Namun, ekonomi syariah tidak boleh berhenti pada aspek simbolik atau sekadar branding “syariah” dalam sistem kapitalisme yang sama.
Ia harus hadir sebagai kritik substantif terhadap serakahnomic: mengoreksi praktik keserakahan, melawan konsentrasi kekayaan pada segelintir elit, serta memastikan bahwa ekonomi berjalan untuk kemaslahatan umat. Jika tidak, ekonomi syariah hanya akan menjadi ornamen tanpa daya transformasi.
Akhirnya, serakahnomic dalam konteks oligarki politik Indonesia adalah tantangan besar yang nyata. Sistem ini telah melanggengkan ketimpangan, melemahkan demokrasi, dan merusak keadilan sosial.
Jalan keluar membutuhkan keberanian untuk melampaui logika keserakahan menuju kerangka ekonomi yang etis, berkeadilan, dan berkelanjutan.

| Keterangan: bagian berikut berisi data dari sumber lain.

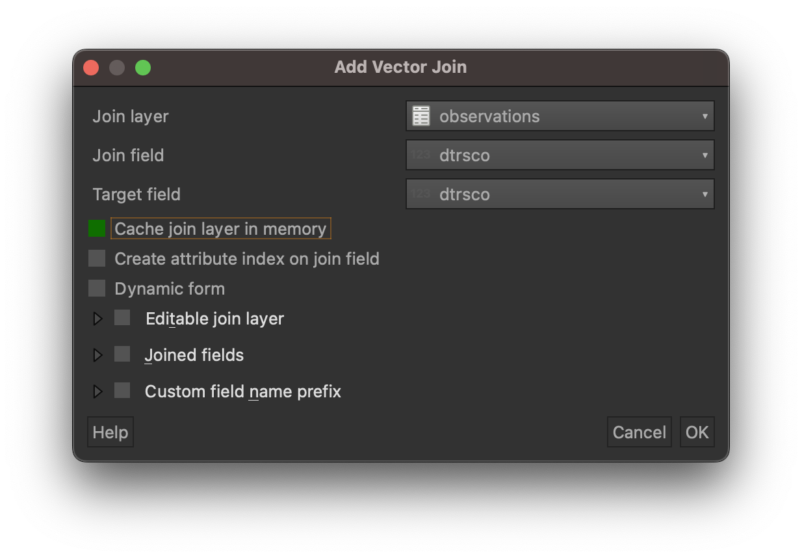Uncheck Cache join layer in memory
This screenshot has height=558, width=802.
[x=97, y=228]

Ekonomi syariah dengan prinsip maqasid al-shariah dapat menjadi alternatif tersebut bukan sekadar sebagai sistem keuangan, tetapi sebagai paradigma baru yang menempatkan manusia, keadilan, dan kesejahteraan bersama di atas kepentingan modal semata.
Serakahnomic bisa saja menjadi sistem, tapi ia bukan takdir. Jalan tengah sudah ada. Tinggal apakah kita berani menempuhnya, atau sekadar terus meratap di bawah bayang-bayang oligarki tambang dan proyek yang kian rakus. (*)
Daftar Referensi
- Winters, Jeffrey (2011). Oligarchy. Cambridge University Press.
- Oxfam (2017). Indonesia: Extreme Inequality is Holding Back Economic Growth. Oxfam Report.
- Chapra, M. Umer (2000). The Future of Economics: An Islamic Perspective. The Islamic Foundation.
- Karim, Adiwarman (2014). Ekonomi Mikro Islami. Rajawali Pers.